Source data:

----------------------------------------

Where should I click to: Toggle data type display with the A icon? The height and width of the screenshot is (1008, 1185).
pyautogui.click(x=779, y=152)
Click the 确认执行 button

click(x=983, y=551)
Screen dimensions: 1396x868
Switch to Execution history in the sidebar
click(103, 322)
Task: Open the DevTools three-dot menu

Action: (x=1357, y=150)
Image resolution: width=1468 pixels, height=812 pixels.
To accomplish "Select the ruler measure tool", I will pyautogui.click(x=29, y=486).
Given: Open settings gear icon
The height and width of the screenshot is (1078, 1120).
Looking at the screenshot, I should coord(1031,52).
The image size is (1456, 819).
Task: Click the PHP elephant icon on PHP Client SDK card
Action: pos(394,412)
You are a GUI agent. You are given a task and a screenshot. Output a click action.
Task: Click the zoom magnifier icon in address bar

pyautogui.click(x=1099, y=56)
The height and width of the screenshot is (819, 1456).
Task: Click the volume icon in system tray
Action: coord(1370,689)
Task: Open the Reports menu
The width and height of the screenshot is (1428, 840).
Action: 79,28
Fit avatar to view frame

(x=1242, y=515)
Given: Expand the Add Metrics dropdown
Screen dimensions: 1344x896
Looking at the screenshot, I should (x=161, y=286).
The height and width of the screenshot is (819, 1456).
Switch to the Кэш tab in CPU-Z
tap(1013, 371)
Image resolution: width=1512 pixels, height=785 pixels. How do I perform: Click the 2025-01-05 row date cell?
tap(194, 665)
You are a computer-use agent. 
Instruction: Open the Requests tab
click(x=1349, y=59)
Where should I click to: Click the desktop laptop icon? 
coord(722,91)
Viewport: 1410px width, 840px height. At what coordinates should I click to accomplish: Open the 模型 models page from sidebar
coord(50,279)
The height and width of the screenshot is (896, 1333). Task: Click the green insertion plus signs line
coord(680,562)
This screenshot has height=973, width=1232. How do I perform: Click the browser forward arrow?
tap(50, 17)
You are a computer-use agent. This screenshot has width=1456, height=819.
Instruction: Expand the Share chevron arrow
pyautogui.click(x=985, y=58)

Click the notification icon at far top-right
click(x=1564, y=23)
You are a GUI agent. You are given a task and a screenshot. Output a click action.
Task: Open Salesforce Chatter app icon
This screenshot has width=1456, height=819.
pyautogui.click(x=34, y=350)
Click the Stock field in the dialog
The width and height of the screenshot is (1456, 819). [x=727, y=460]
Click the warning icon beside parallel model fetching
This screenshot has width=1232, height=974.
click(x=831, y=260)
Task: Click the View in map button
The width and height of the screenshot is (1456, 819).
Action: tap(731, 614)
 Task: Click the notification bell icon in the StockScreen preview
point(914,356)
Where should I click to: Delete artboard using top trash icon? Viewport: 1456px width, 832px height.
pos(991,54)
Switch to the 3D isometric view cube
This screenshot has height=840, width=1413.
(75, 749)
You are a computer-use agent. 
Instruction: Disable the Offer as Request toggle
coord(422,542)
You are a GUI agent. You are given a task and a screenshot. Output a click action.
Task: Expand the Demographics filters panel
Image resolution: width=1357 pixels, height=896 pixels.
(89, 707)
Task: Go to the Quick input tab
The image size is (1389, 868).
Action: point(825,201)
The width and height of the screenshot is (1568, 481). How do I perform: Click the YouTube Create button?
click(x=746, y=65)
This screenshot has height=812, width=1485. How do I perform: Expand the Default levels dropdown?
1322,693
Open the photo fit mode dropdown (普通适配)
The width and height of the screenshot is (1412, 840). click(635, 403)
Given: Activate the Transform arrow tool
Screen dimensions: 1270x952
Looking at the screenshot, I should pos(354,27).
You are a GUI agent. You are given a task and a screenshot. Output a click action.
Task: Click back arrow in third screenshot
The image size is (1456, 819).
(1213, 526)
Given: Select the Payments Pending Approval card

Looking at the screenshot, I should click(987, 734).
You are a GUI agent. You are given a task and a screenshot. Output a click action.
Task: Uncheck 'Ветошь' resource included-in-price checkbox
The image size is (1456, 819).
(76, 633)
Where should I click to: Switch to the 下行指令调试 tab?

----------------------------------------

Task statement:
Restate the records exactly. Leave nothing out.

Problem solution:
Where should I click to: Toggle data type display with the A icon? The height and width of the screenshot is (1008, 1185).
pyautogui.click(x=779, y=152)
Click the 确认执行 button

click(x=983, y=551)
Screen dimensions: 1396x868
Switch to Execution history in the sidebar
click(103, 322)
Task: Open the DevTools three-dot menu

Action: (x=1357, y=150)
Image resolution: width=1468 pixels, height=812 pixels.
To accomplish "Select the ruler measure tool", I will pyautogui.click(x=29, y=486).
Given: Open settings gear icon
The height and width of the screenshot is (1078, 1120).
Looking at the screenshot, I should coord(1031,52).
The image size is (1456, 819).
Task: Click the PHP elephant icon on PHP Client SDK card
Action: pos(394,412)
You are a GUI agent. You are given a task and a screenshot. Output a click action.
Task: Click the zoom magnifier icon in address bar

pyautogui.click(x=1099, y=56)
The height and width of the screenshot is (819, 1456).
Task: Click the volume icon in system tray
Action: coord(1370,689)
Task: Open the Reports menu
The width and height of the screenshot is (1428, 840).
Action: 79,28
Fit avatar to view frame

(x=1242, y=515)
Given: Expand the Add Metrics dropdown
Screen dimensions: 1344x896
Looking at the screenshot, I should (x=161, y=286).
The height and width of the screenshot is (819, 1456).
Switch to the Кэш tab in CPU-Z
tap(1013, 371)
Image resolution: width=1512 pixels, height=785 pixels. How do I perform: Click the 2025-01-05 row date cell?
tap(194, 665)
You are a computer-use agent. 
Instruction: Open the Requests tab
click(x=1349, y=59)
Where should I click to: Click the desktop laptop icon? 
coord(722,91)
Viewport: 1410px width, 840px height. At what coordinates should I click to accomplish: Open the 模型 models page from sidebar
coord(50,279)
The height and width of the screenshot is (896, 1333). Task: Click the green insertion plus signs line
coord(680,562)
This screenshot has height=973, width=1232. How do I perform: Click the browser forward arrow?
tap(50, 17)
You are a computer-use agent. This screenshot has width=1456, height=819.
Instruction: Expand the Share chevron arrow
pyautogui.click(x=985, y=58)

Click the notification icon at far top-right
click(x=1564, y=23)
You are a GUI agent. You are given a task and a screenshot. Output a click action.
Task: Open Salesforce Chatter app icon
This screenshot has width=1456, height=819.
pyautogui.click(x=34, y=350)
Click the Stock field in the dialog
The width and height of the screenshot is (1456, 819). [x=727, y=460]
Click the warning icon beside parallel model fetching
This screenshot has width=1232, height=974.
click(x=831, y=260)
Task: Click the View in map button
The width and height of the screenshot is (1456, 819).
Action: tap(731, 614)
 Task: Click the notification bell icon in the StockScreen preview
point(914,356)
Where should I click to: Delete artboard using top trash icon? Viewport: 1456px width, 832px height.
pos(991,54)
Switch to the 3D isometric view cube
This screenshot has height=840, width=1413.
(75, 749)
You are a computer-use agent. 
Instruction: Disable the Offer as Request toggle
coord(422,542)
You are a GUI agent. You are given a task and a screenshot. Output a click action.
Task: Expand the Demographics filters panel
Image resolution: width=1357 pixels, height=896 pixels.
(89, 707)
Task: Go to the Quick input tab
The image size is (1389, 868).
Action: point(825,201)
The width and height of the screenshot is (1568, 481). How do I perform: Click the YouTube Create button?
click(x=746, y=65)
This screenshot has height=812, width=1485. How do I perform: Expand the Default levels dropdown?
1322,693
Open the photo fit mode dropdown (普通适配)
The width and height of the screenshot is (1412, 840). click(635, 403)
Given: Activate the Transform arrow tool
Screen dimensions: 1270x952
Looking at the screenshot, I should pos(354,27).
You are a GUI agent. You are given a task and a screenshot. Output a click action.
Task: Click back arrow in third screenshot
The image size is (1456, 819).
(1213, 526)
Given: Select the Payments Pending Approval card

Looking at the screenshot, I should click(987, 734).
You are a GUI agent. You are given a task and a screenshot. Output a click action.
Task: Uncheck 'Ветошь' resource included-in-price checkbox
The image size is (1456, 819).
(76, 633)
Where should I click to: Switch to the 下行指令调试 tab?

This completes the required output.